A moral dessa história para mim é clara: não tente bancar o humorista se não for o seu caso. Tem gente que gosta de Kurt Cobain e tem gente que gosta de Samuel Rosa. Tem gente que acha engraçado o comercial da Gisele Bündchen e tem gente que acha que ela fez papel de retardada. Há pessoas que se relacionam com o mundo pelo riso, e esses são bons, e há os que resmungam com a vida o tempo inteiro, e são igualmente legais.Outra coisa a ser lembrada é que os roteiristas têm horas, dias, semanas, para pensar nas piadas “espontâneas” que seus personagens disparam na tela. Nós, em geral, temos não mais que alguns segundos, sob intensa pressão, para dizer algo brilhante ou calar a boca – e, geralmente, fazemos a opção errada.

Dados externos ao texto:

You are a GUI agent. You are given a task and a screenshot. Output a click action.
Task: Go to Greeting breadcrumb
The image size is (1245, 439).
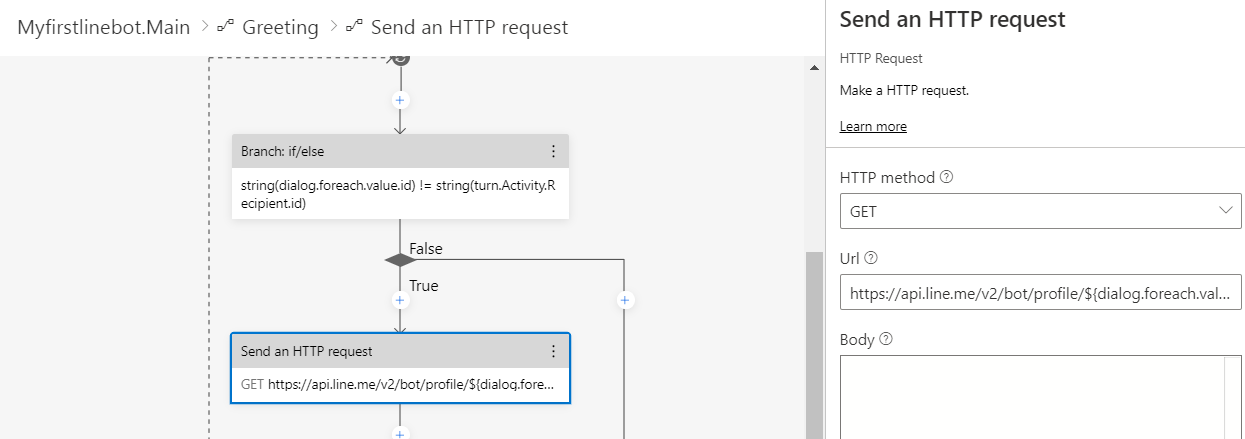point(280,27)
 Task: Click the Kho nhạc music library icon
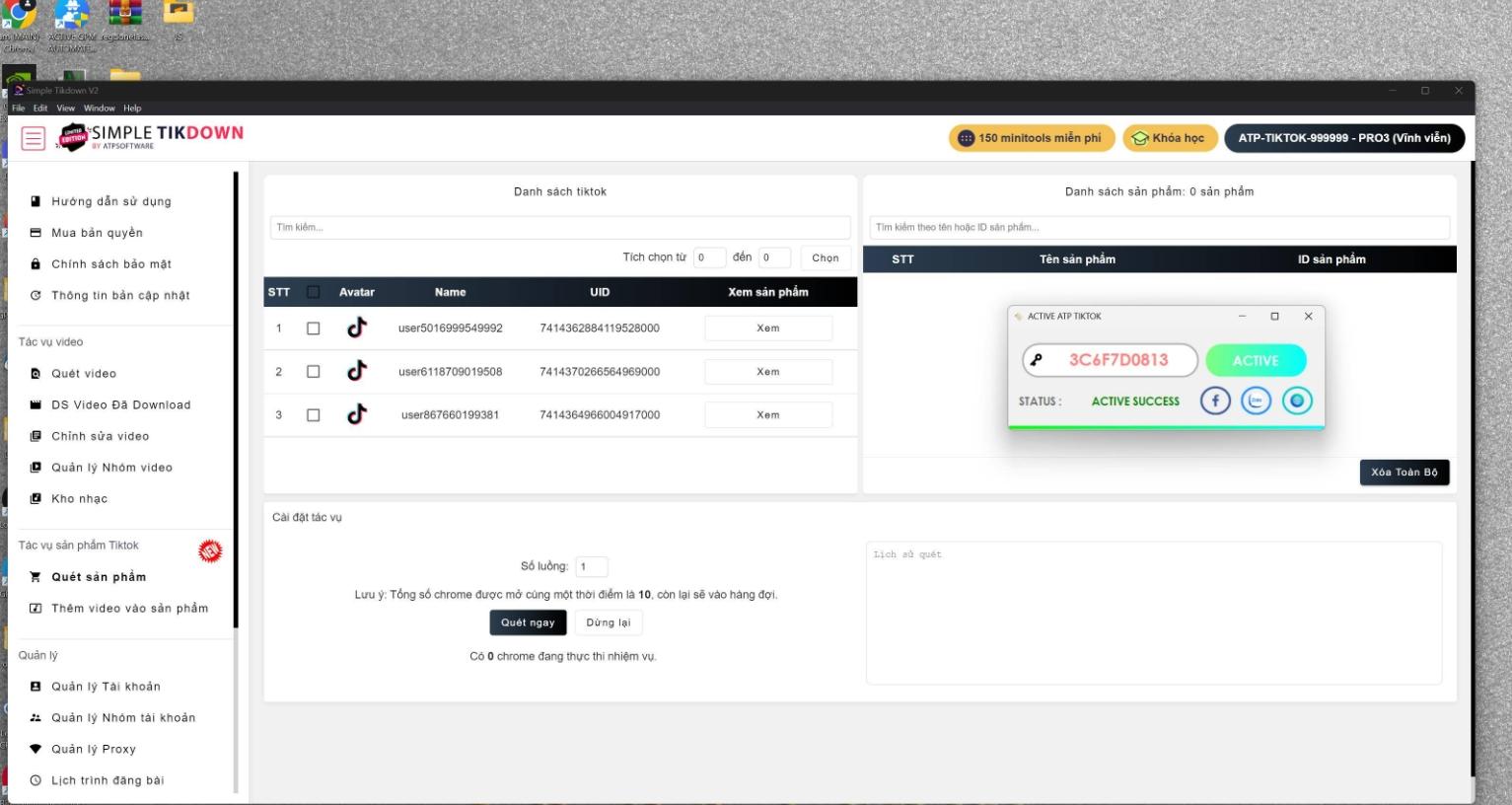click(x=36, y=499)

Também é preciso dizer, em benefícios das novas gerações, que esse negócio de riso nem sempre funciona. Uma vez eu convidei para minha casa uma mulher que me tirava o sossego. Como a abordagem normal não estava funcionando, tentei a sedução pelo riso. Comecei as gracinhas quando ela passou da porta e não parei mais. Vinho, comidinhas, jantar e... gracejos. A moça já estava com rugas em volta da boca quando eu sentei ao lado dela no sofá e fui para o ataque. Ela riu, fez uma piadinha e repetiu o “não” que eu já tinha. Depois foi embora, levinha, provavelmente transar com um cara mais triste.
Se você é mal-humorado, não se deixe intimidar pela propaganda enganosa do modelo oposto. Conquiste a moça do seu jeito. Leve-a para ver Um conto chinês, o filme argentino em que o Ricardo Darin (quem mais poderia ser?) interpreta o sujeito mais rabugento e mais cativante do mundo. Ela vai entender a mensagem. Vai perceber que você pode ser um cara interessante sendo ranzinha. Há charme nisso. Há glamour em ser chato num mundo em que todo mundo se arreganha de rir. Inverta o jogo, aliás. Deixe a ela a tarefa de arrancar um sorriso da sua cara séria. É bom provável que ela adore.